Creation of a different config classes, to better handle all the parameters

The initial idea was to avoid the propagation of all the parameters into the different functions, which is painful if one want to add a new one + make all the function signature heavy. But I don't change 100% to maintain retrocompatibility of the API

Merge the two functions, load, and load_from_config, into one function that can either use a config or parameters given individually

Note that if one wants to use several features concatenated, the only way is to provide the information using the config class.

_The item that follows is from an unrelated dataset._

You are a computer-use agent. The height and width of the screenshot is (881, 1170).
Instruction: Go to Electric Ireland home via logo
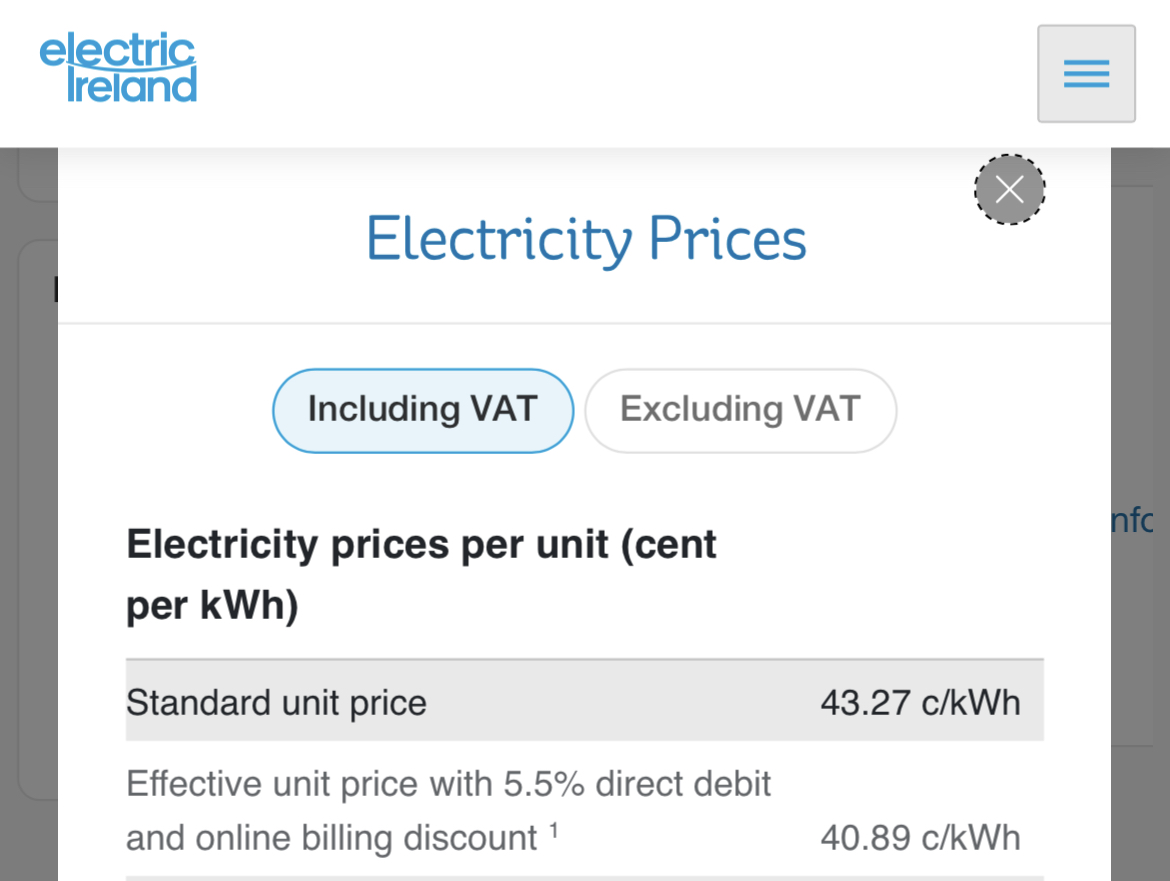click(118, 67)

TheoMoins · 2025-12-01T16:35:51Z

SuperStyl Configuration Parameters

Corpus Configuration (`CorpusConfig`)

Parameter	Type	Default	Description
`paths`	`List[str]`	`[]`	List of paths to text files to load
`format`	`str`	`"txt"`	File format. Options: `"txt"`, `"xml"`, `"tei"`, `"txm"`
`identify_lang`	`bool`	`False`	Automatically detects the language of each text (uses langdetect)

Feature Configuration (`FeatureConfig`)

Parameter	Type	Default	Description
`name`	`Optional[str]`	`None`	Name identifying the configuration for multi-feature extractions
`type`	`str`	`"words"`	Type of features to extract. Options: `"words"`, `"chars"`, `"affixes"`, `"lemma"`, `"pos"`, `"met_line"`, `"met_syll"`
`n`	`int`	`1`	N-gram length (e.g., 3 for trigrams)
`k`	`int`	`5000`	Maximum number of most frequent features to keep
`freq_type`	`str`	`"relative"`	Type of frequencies. Options: `"relative"`, `"absolute"`, `"binary"`
`feat_list`	`Optional[List]`	`None`	Predefined list of features to use (for training on a test set)
`feat_list_path`	`Optional[str]`	`None`	Path to a JSON or TXT file containing a predefined features list
`embedding`	`Optional[str]`	`None`	Path to a Word2Vec embedding file (txt format) for extracting semantic frequencies
`neighbouring_size`	`int`	`10`	Number of semantic neighbors to consider in the embedding
`culling`	`float`	`0`	Minimum percentage of samples containing a feature to keep it (0-100)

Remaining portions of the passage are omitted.